Powerful explosions rocked several Madrid train stations during morning rush hour. News reports said two bombs went off in a high-speed commuter train arriving at the busy downtown Atocha station at 7:30 a.m. local time. Blasts also ripped through two other stops -- Santa Eugenia and El Pozo -- on a southeastern commuter line leading to Atocha, the news agency Efe reported.

Spanish National Radio quoted witnesses saying they saw people lying on the ground and train cars ripped open. People in tears and bloodied could be seen running away from the station in panic.

The Spanish interior ministry has reported at least 182 people dead and more than 900 injured.

Hospitals appealed for people to donate blood. Make-shift emergency rooms were set up in neighboring sports centers, and taxis and buses were turned into ambulances to transport the severely wounded to nearby emergency rooms.

The country's rail authority RENFE has halted all commuter traffic into the capital. Politicians for the major parties have called off all campaigning ahead of the weekend's general election.

The work of ETA?

So far there has been no claim of responsibility, but police were quick to point their finger at the Basque separatist group ETA. Security offices throughout the country have been on high alert for separatist violence ahead of the country's general elections on Sunday.
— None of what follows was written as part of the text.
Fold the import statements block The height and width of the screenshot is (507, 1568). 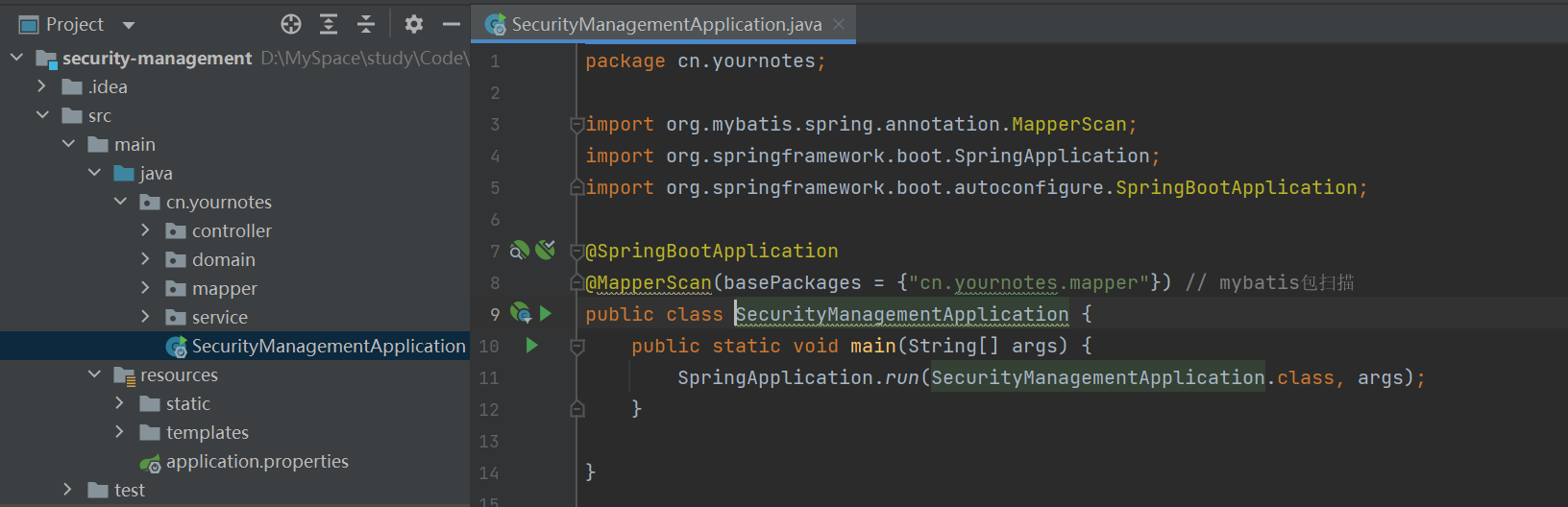pos(577,125)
Spain's conservative ruling party, which has built up its campaign on a hard-line stance against ETA, is currently leading in the polls. In the last several weeks, the government has made several high-profile arrests of ETA members.
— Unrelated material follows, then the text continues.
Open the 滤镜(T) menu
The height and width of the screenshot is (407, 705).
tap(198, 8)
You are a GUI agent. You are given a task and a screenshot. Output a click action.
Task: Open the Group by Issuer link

"This is a collective killing by the criminal band which is ETA," government spokesman Eduardo Zaplana told Cadena Ser radio station.

Spain's Interior Ministry also said tests showed the explosives used in the attacks were a kind of dynamite normally used by ETA. Aznar's office said the explosives were a material called titadine, a kind of compressed dynamite found in a van-bomb intercepted last month as it headed for Madrid, according to an Associated Press report.

On Feb. 29, police intercepted a Madrid-bound van packed with more than 500 kilos (1,100 pounds) of explosives traced back to the Basque separatists; two men were arrested on charges of terrorism. On Christmas eve, police thwarted an attempted bombing at Chamartin, another Madrid rail station, and arrested two suspected ETA members.

The leader of the banned Basque separatist party Batasuna, however, denied that its armed group ETA was behind the coordinated bombings. Speaking on Radio Popular Arnold Otegi blamed "Arab resistance" for the attacks, the worst in Spain's history.

History of terror

Bombenanschläge in Madrid
The wreckage of a Spanish intercity train destroyed by an explosion lies on the track at Atocha railway station in Madrid Spain, Thursday, March 11, 2004.Image: AP

The European Union and the United States have listed ETA, which stands for Basque Homeland and Freedom, as a terrorist organization. The group has committed itself to an armed fight for an independent Basque state, comprising the Basque regions of north-western Spain as well as parts of southern France.

A partial cease fire announced in Feb. 18 for the region of Catalonia has done little to reduce the group's potential threat to security in Spain ahead of the elections. In the past ETA has been known to stage attacks around big events and anniversaries. In the run-up to the last general election four years ago, ETA ended a 14-month cease fire with a series of deadly bombings in Madrid and the Basque Country.

Since taking up arms in the 1960s the group has killed more than 800 people.